The Role of Computers in Management Decision Making


The day when a computer makes the correct business decision time and time again will probably never come. For uncertainty shadows every business decision. And no amount of raw computational power can eliminate it, nor can intuition and seat-of-the pants experience be coded into a computer program. Still, computers can and do aid the decision maker in a number of concrete ways.


  • A Decision Support System (DSS) collects data from a host of internal and external sources, organizes and condenses these raw numbers into key indicators and builds "what-if" scenarios around them. Decision makers then evaluate the alternate solutions the DSS proposes . Real-world decisions are often complex and very few are based on "perfect' knowledge. A DSS can only ask probing questions, supply additional data upon request, help flow-chart complex processes and plug different variables into simulation models. The user makes the actual decision.


  • People have to feel comfortable using a DSS otherwise it will remain idle. An intuitive interface that relies on graphic representations of high-level objects and icon-links to analytic tools, automatic entry and formatting of data downloads, and an extensive help function make a DSS user friendly. What is inside the black box matters too. A DSS must support a host of business-related analytic functions, including: Internal Rate of Return calculations, cash flow tracking, resource-allocation prioritization, product-position mapping, consumer research, multi-stage and multi-variable forecasting, econometric modeling, and concept ranking.


  • The idea of designing formal computer programs to aid business decision making dates back to the 1980s. Early models tailor made to specific client needs caught the imagination of designers and theorists. By the end of the decade, their ideas and experiences coalesced into the Decision Support System. Commercially available, generic DSS software appeared in the 1990s. A variant called the Expert System soon followed. Today the statistical and financial functions embedded in Excel and other popular worksheet programs allow users to create their own rudimentary DSS.


  • A DSS built around a set of predetermined financial and statistical equations used to simulate real-world events is model driven. One that facilitates collaboration among decision makers is communications driven. A data-driven DSS, meanwhile, collects and crunches numbers in ways stipulated by the decision maker. But one that gathers and stores all the database entries, spreadsheets and written analyses that decision makers deem important is document driven. A knowledge-driven DSS or Expert System, finally, revolves around a set of structured rules the user applies.

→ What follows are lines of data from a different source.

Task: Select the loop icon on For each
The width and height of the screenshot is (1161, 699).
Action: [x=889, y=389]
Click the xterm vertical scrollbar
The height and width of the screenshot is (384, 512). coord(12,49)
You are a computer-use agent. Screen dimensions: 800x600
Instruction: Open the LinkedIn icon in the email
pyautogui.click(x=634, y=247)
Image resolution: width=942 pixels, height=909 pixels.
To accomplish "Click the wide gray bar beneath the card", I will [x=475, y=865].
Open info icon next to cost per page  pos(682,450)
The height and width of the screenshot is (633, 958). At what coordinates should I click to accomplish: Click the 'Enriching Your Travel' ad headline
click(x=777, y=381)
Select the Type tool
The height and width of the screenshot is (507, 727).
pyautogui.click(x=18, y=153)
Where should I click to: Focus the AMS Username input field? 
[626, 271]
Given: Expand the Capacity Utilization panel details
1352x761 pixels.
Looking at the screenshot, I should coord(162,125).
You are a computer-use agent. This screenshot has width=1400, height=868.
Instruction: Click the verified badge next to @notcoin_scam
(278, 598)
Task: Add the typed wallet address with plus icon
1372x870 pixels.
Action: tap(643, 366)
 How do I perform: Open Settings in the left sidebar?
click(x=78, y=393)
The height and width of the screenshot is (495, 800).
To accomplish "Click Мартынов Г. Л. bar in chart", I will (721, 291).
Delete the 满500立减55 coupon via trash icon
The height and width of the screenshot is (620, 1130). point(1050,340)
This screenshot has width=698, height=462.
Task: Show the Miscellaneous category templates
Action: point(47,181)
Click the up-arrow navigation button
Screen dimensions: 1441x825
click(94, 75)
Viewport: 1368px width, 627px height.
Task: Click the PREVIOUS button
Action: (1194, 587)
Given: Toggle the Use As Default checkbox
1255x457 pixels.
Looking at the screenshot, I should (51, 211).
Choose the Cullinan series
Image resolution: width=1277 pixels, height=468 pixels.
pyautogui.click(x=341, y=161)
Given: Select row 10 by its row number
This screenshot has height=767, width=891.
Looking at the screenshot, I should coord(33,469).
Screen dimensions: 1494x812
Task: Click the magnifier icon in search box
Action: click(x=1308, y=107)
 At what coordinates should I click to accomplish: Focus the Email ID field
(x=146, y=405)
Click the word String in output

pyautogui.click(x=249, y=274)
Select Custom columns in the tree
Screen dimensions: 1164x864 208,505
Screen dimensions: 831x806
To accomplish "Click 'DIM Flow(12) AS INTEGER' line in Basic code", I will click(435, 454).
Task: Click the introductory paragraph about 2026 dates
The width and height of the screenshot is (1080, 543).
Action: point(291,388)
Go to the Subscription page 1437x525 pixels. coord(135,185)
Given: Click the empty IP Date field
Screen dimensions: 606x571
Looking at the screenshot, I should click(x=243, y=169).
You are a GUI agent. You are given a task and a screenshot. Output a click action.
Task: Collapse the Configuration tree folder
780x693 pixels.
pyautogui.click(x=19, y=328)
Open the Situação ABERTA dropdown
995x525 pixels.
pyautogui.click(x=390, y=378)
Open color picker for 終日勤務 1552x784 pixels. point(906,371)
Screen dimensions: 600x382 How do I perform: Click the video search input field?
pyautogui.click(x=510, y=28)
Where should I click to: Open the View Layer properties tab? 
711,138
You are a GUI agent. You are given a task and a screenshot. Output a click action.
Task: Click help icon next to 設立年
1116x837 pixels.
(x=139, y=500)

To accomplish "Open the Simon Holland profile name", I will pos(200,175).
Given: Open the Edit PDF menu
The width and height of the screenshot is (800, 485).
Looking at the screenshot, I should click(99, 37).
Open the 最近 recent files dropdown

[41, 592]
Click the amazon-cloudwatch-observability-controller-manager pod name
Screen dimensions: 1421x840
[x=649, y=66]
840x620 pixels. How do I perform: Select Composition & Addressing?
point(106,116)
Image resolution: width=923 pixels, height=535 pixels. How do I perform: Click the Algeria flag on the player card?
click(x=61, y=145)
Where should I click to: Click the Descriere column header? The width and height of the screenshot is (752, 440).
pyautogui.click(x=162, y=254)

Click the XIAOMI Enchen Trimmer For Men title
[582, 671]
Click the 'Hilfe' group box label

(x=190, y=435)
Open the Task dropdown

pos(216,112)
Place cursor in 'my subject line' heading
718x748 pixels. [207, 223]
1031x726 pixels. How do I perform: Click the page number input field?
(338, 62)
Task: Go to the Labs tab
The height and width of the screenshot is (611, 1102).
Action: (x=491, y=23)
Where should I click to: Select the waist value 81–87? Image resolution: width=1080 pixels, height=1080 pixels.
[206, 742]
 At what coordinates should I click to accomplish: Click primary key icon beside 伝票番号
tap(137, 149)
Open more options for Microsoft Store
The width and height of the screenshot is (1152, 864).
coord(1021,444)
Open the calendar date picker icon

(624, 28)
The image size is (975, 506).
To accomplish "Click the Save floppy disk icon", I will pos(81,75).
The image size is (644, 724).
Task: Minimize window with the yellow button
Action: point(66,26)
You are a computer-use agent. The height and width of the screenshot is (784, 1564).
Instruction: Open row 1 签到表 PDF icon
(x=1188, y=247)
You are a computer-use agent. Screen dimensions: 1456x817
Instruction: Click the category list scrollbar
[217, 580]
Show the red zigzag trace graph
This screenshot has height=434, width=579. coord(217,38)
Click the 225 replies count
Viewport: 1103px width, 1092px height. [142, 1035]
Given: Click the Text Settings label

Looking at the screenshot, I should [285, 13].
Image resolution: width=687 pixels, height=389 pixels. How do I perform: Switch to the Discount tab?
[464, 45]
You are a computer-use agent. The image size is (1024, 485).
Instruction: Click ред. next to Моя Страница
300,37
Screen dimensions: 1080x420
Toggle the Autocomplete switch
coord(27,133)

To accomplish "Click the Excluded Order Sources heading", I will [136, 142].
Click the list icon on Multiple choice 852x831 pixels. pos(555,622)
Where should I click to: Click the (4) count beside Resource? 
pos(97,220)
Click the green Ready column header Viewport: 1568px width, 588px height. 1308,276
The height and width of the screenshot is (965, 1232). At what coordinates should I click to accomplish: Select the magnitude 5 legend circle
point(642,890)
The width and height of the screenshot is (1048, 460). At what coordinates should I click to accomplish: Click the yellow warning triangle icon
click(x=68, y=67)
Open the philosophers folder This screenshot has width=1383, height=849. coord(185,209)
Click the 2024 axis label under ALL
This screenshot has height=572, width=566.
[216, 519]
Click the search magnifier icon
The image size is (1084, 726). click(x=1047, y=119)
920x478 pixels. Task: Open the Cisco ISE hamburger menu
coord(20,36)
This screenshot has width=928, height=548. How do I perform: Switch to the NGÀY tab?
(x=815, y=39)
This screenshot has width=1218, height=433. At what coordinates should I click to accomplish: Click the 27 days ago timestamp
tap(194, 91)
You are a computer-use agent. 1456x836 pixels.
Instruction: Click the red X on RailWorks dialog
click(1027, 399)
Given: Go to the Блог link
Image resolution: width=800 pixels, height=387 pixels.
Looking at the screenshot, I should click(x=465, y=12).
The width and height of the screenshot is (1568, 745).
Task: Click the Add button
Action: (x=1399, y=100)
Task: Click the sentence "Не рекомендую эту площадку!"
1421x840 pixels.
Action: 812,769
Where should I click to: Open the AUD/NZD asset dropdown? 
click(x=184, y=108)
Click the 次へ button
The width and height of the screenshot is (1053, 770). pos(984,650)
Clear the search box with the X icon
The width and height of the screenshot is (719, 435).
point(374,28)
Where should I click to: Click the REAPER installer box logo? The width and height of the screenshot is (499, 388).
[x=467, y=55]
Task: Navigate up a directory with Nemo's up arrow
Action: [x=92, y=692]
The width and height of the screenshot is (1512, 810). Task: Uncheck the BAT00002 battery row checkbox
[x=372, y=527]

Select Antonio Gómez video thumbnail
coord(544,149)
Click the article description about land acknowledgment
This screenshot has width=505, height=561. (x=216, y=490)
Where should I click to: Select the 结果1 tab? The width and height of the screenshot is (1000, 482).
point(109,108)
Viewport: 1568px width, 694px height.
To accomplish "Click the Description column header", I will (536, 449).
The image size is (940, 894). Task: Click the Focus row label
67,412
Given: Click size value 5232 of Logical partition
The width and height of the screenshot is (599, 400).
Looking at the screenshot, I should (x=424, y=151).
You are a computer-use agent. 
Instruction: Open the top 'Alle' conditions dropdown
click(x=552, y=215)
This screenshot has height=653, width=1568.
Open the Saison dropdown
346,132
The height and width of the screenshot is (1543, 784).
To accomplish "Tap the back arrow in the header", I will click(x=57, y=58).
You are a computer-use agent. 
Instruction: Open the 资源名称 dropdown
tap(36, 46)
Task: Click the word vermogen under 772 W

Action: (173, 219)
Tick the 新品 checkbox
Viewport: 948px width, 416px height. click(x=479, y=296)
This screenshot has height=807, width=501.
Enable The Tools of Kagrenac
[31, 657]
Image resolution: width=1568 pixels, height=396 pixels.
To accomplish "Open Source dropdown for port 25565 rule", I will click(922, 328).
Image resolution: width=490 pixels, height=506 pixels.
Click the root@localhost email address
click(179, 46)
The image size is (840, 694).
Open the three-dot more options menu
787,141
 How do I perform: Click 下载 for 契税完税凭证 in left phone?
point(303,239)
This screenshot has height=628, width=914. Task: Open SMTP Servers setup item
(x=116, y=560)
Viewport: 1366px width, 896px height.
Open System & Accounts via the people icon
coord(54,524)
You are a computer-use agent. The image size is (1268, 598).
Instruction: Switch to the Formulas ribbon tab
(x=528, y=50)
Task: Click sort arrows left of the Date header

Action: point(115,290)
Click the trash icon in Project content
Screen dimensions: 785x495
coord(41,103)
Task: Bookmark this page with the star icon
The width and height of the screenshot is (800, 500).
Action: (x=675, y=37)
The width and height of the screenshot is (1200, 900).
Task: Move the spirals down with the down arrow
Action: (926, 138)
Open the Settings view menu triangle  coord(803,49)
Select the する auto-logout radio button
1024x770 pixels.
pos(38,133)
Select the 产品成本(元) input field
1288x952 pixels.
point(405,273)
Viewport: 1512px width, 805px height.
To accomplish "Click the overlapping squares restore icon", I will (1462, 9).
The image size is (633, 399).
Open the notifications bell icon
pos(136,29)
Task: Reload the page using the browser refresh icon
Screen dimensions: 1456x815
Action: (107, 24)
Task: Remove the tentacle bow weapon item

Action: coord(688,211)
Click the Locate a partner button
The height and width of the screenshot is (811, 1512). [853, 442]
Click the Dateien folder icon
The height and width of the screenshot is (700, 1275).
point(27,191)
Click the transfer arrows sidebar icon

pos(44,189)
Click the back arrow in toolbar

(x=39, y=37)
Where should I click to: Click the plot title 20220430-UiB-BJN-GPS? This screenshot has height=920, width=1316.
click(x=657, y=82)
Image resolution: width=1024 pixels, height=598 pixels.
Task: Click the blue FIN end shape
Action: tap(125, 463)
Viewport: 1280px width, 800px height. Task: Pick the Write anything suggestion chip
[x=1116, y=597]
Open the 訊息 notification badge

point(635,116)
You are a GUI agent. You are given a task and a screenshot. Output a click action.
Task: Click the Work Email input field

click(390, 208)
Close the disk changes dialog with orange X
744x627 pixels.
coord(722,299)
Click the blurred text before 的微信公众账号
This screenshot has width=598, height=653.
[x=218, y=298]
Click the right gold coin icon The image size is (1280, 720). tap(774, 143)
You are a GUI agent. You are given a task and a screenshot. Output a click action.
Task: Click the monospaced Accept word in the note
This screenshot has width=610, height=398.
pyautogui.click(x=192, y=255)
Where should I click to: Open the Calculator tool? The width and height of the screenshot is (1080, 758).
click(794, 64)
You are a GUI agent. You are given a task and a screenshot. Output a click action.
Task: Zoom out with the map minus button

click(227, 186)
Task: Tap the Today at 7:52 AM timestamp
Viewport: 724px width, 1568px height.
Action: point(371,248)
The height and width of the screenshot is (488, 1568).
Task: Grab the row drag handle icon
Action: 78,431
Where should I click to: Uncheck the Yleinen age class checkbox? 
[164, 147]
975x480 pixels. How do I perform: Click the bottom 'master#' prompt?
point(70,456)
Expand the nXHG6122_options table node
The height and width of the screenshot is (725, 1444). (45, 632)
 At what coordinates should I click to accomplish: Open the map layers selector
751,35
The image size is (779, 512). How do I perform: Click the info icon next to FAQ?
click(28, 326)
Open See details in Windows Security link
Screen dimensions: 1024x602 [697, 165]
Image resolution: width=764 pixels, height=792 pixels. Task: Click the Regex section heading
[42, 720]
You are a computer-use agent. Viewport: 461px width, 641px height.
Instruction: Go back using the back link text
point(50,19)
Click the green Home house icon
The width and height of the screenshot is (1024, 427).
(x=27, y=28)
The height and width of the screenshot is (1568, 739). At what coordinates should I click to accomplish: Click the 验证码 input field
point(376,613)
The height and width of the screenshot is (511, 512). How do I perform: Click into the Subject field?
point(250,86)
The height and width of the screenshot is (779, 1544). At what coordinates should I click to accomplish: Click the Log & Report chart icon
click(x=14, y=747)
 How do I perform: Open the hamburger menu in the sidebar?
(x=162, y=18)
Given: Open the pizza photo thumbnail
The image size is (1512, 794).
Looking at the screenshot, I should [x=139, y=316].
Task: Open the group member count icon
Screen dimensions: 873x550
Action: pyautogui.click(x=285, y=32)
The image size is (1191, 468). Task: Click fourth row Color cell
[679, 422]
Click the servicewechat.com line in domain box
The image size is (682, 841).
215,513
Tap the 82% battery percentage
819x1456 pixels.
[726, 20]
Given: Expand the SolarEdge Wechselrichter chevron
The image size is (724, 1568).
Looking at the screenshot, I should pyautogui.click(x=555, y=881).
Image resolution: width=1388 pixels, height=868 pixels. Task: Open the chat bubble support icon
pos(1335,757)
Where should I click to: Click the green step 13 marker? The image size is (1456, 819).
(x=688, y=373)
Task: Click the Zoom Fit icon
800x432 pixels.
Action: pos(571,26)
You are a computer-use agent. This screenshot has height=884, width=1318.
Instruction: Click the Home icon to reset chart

  • An effective DSS compensates for the user's limitations, be they conceptual blind spots, for example, unfamiliarity with financial analysis or knowledge of simulation modeling. It makes use of all available resources to present the most complete picture of the problem possible. And it poses questions and more questions designed to encourage "if, then" thinking to narrow down options. All this requires very robust, very adaptable, interactive software capable of simultaneously dealing with staggering amounts of detail and high-level abstract concepts.